HOW TO COMPLETE THIS TASK: Write the records below out again exactly as given, with no images.

** INFORMATION follows **

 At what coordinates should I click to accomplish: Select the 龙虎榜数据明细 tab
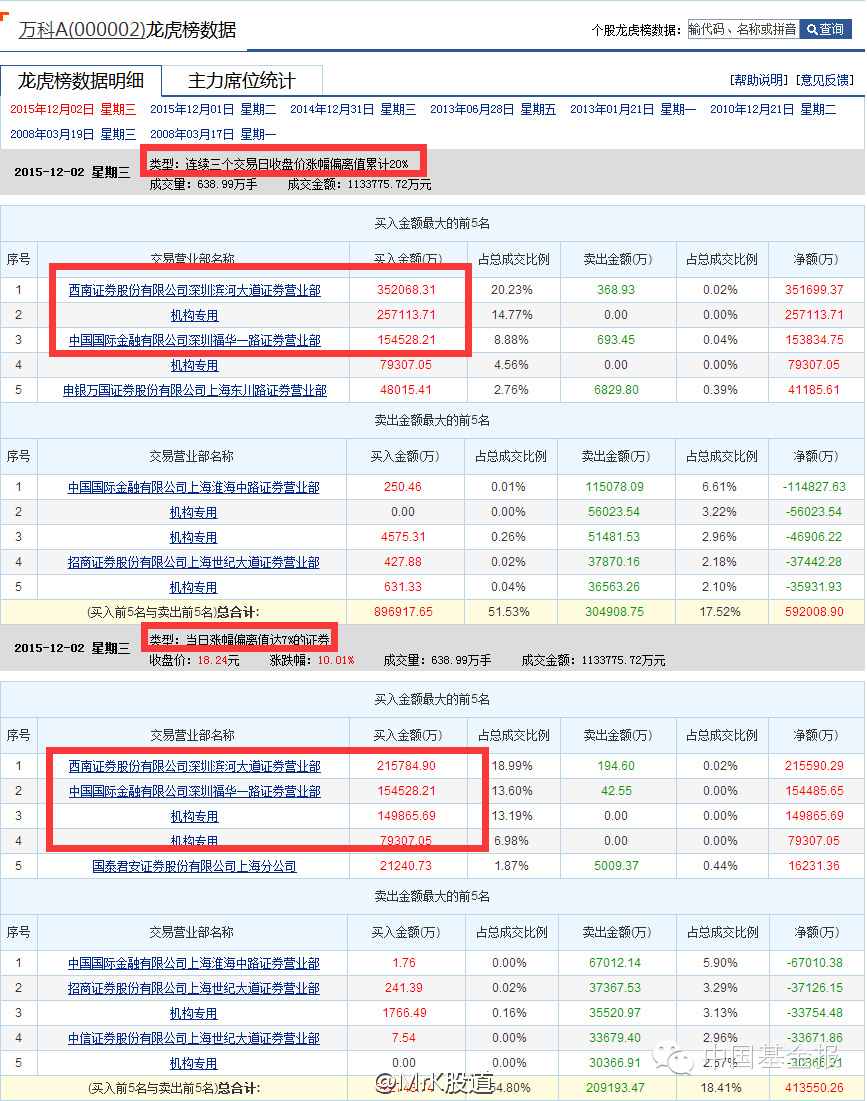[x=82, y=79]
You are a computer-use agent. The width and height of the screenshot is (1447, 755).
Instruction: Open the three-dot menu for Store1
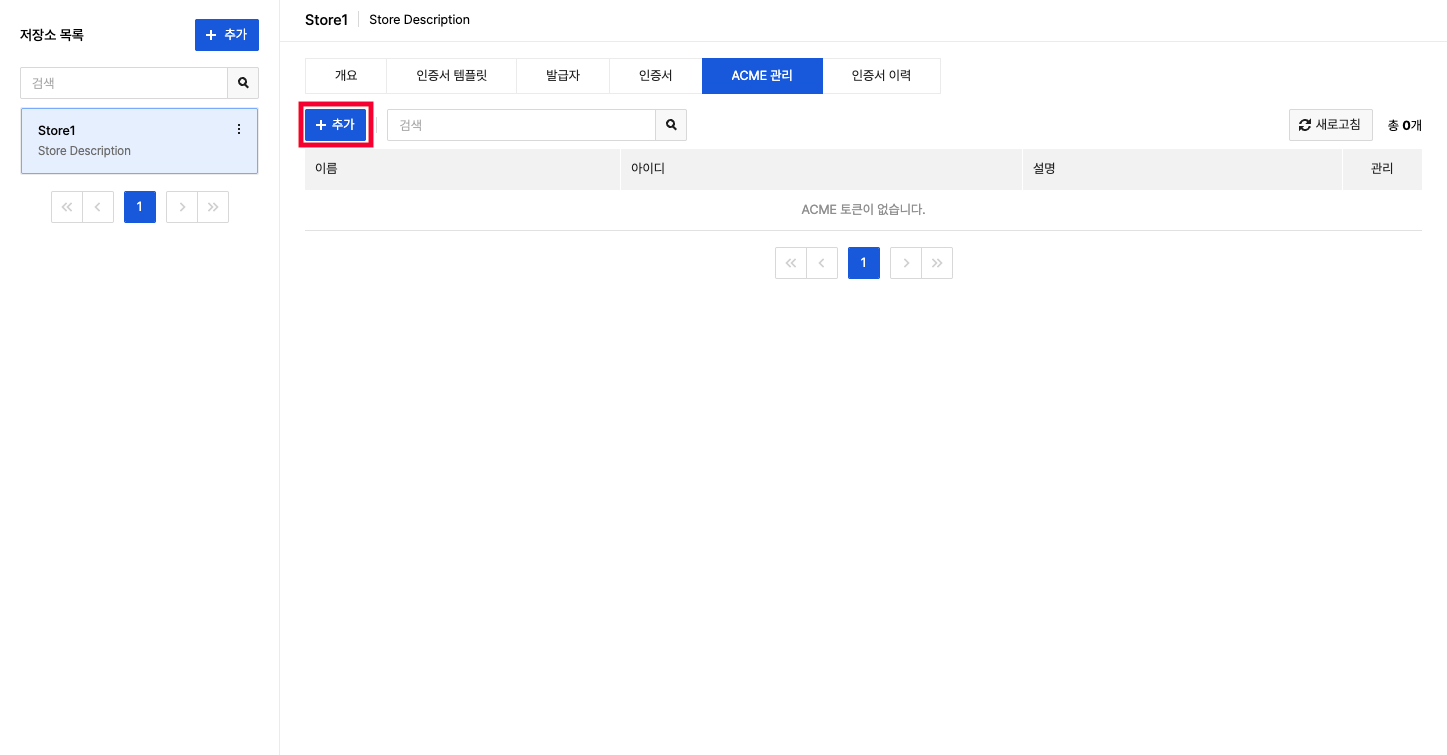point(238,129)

** End of INFORMATION **

ANSWER FOR THE TASK:
 At what coordinates should I click to accomplish: Select the 龙虎榜数据明细 tab
[x=82, y=79]
You are a computer-use agent. The width and height of the screenshot is (1447, 755).
Instruction: Open the three-dot menu for Store1
point(238,129)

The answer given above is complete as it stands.